Not quite your conventional memory, but it is fond to me in an inexplicable way.
I was 14. My mum had kicked me out of the house for reasons I cannot remember so I walked up to my Dad's flat. He had taken a load of LSD or ketamine or something and had **** himself and passed out in the bathroom so I sat and played Theme Hospital on the PS1 for around 10 hours straight. Looking back, it wasn't a great game, but I really got into it.
 
The Xmas I got a Super Nintendo Street Fighter 2 Turbo Edition, it was a big deal at the time when I harldy ever got the chance to go to an Arcade

Oh yes I recall getting a snes quite late on. I thought I had no more presents and then got handed it at the end. I remember I was commended for not sulking when I thought I didn't get one.
 
Not quite your conventional memory, but it is fond to me in an inexplicable way.
I was 14. My mum had kicked me out of the house for reasons I cannot remember so I walked up to my Dad's flat. He had taken a load of LSD or ketamine or something and had **** himself and passed out in the bathroom so I sat and played Theme Hospital on the PS1 for around 10 hours straight. Looking back, it wasn't a great game, but I really got into it.

We have a winner :)
 
I have some lovely memories of Christmas when I was a young boy in the 1970's. It seems silly now but my brother and I used to get our Action Men ready, and make them a bed or den for the night to put them to sleep when we went to bed ourselves. Our parents would put out a mince pie and a glass of sherry for Father Christmas (we never called him Santa in those days). It was a bit of a ritual as a kid. Christmas Day was always exciting as we both rushed to wake our parents up at 4am, then 5am and eventually managing to wake them at 6am to jump pm their bed and open everything. Everything was always impecably wrapped and, if it fit, was inside a big bag or pillow case. We would excitedly play with everything at the dinner table.
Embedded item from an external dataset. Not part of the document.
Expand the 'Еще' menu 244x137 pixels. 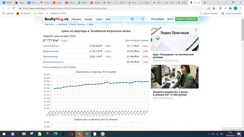click(x=108, y=19)
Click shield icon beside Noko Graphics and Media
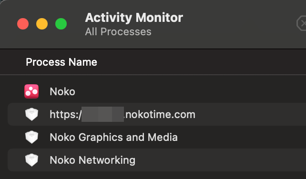This screenshot has height=179, width=306. [x=31, y=137]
Many years later, with me living with my own family and my father dead, I would sometimes go round to my mum's house (about a four hour drive) and stay for a few days over the Christmas period. Typically it was early January rather than Christmas because I always had to work over the Christmas break and almost never had any time off. Sometimes I would go on my own and sometimes I would drive my kids there for a few days to see their grandmother. On the drive there I would always play a version of A Christmas Carol in the car. Then my mum would treat us like royalty for a few days. At that point she was not particularly well off but she would always get us something. It didn't matter to me what it was, but the simple fact that she had saved a little money and bought something had given her a lot of happiness.

Funny Chrismas moments; my accident prone mum falling through the living room window when putting the tree decorations up, and on another occasion setting fire to it (we used to have candles on the tree before that - after the fire we got normal lights).

My dad died 22 years ago and my mum died 5 years ago. You never quite get over losing your parents and I especially miss them around this time of year. Love you mum. Love you dad. Thank you for some lovely Christmases.